Un horror-thriller con la bravissima Jennifer Lawrence, originale nella costruzione dei personaggi, ma non nella trama

(House at the End of the Street) Regia: Mark Tonderai – Cast: Jennifer Lawrence, Elisabeth Shue, Max Thieriot, Gil Bellows, Nolan Gerard Funk, Krista Bridges, Jonathan Malen, Joy Tanner, Allie MacDonald, Jon McLaren, Jordan Hayes, Will Bowes, James Thomas, Jonathan Higgins, Claudia Jurt, Lori Alter, Jasmine Chan, Craig Eldridge, Eva Link, John Healy, Hailee Sisera, Bobby Osborne – Genere: Horror, colore, 101 minuti – Produzione: USA, 2012 – Distribuzione: Eagle Pictures – Data di uscita: 23 maggio 2013.

house-at-the-end-of-the-streetDal punto di vista della storia, “Hates – House At the End of the Street”, diretto da Mark Tonderai, non sorprende il pubblico più avvezzo alle pellicole horror: c’è la casa nel bosco, la bella ragazza nuova in città, il fascinoso ragazzo che attrae ma nasconde dei segreti, un passato oscuro che viene gradualmente a galla. Se quello che cercate è l’originalità della trama, non è questo il film che fa per voi.

Il premio Oscar Jennifer Lawrence interpreta la giovane Elissa, trasferitasi in provincia insieme alla madre Sarah (Elisabeth Shue), in un’enorme casa in mezzo al bosco. Le due ovviamente non hanno un rapporto semplice, date le frequenti assenze e mancanze della madre e il distacco dal padre, dovuto al loro recente divorzio. La ragazza, nel tentativo di ambientarsi, comincia ad approfondire la conoscenza con il misterioso vicino Ryan, l’affascinante Max Thierot, tenuto alla larga dalla comunità a seguito di un tragico evento: il ragazzo perse da bambino i genitori, assassinati brutalmente dalla sorellina pazza, mai ritrovata. Un sentimento puro sembra legarli, ma non tutto è stato svelato, i segreti aumentano ogni minuto che passa.

L’aspetto più riuscito della pellicola risiede nella costruzione delle dinamiche tra i personaggi, nel susseguirsi di inquadrature sfocate, cupe, ma mai cariche di soluzioni disturbanti o splatter. Un horror tendente al thriller psicologico che si dipana puntando sulla semplicità e sul realismo.

L’intento del produttore Aaron Ryder e del regista Mark Tonderai, prima conosciuto solo nell’ambito della cinematografia indipendente, era quello di costruire delle situazioni credibili, con cui lo spettatore potesse identificarsi facilmente, riconoscendo l’aspetto umano della storia e provando proprio per questo ancora più angoscia e inquietudine. Elissa è una teenager sconsiderata qualsiasi, Sarah è una madre premurosa come tante e Ryan è il ragazzo della porta accanto, che ammalia, ma può nascondere un lato oscuro.

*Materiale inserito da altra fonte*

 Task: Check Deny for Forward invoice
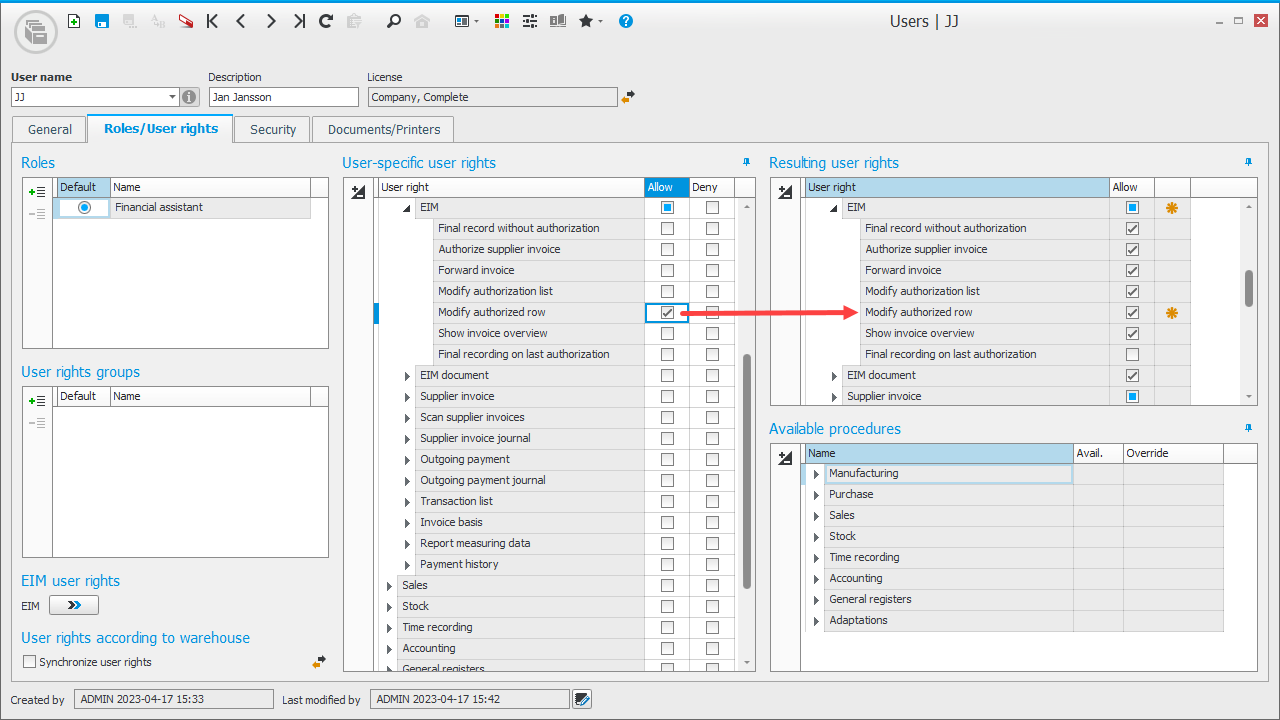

Interessante è anche la scelta di aprire il film con l’evento centrale da cui si dipana la storia, senza lasciare spazio all’immaginazione, per gettare lo spettatore nel vivo del dramma: l’uccisione dei genitori di Ryan. Non mancano i flashback nelle scene successive, ma è l’attacco del film a rimanere impresso e a lasciare una sensazione di incompletezza.

La trama è molto dettagliata, specialmente per quanto riguarda il rapporto madre-figlia; il regista non si dilunga in sequenze che fanno saltare dalla sedia o in immagini angoscianti nel bosco. Anzi, quasi tutte le scene sono girate in interni, soprattutto nella casa di Elissa e in quella di Ryan, piena di scale a chiocciola, zone buie e botole, come in ogni horror che si rispetti.

La colonna sonora è appena percepibile, fatta eccezione per qualche motivo cantato dalla stessa Lawrence che confessa di avere un debole per la musica, e gli altri personaggi sono scarsamente delineati. Gil Bellows fa un’apparizione nei panni di un agente di polizia, mentre convince poco la performance dell’esordiente Eva Link, la sorellina omicida Carrie Anne, che sembra scimmiottare un atteggiamento alla Samara di “The Ring”, risultando grottesca, proprio perché invece dovrebbe apparire più umana, meno mostruosa.

È certamente buona l’intenzione, è innegabile l’originalità dell’impianto generale, ma se non fosse per la protagonista di “Hunger Games” che troneggia anche fisicamente sulla scena schiacciando gli altri personaggi, la storia risulterebbe ancora meno riuscita. All’atto della realizzazione, alcune buone idee e colpi di scena scemano in blandi cliché horror.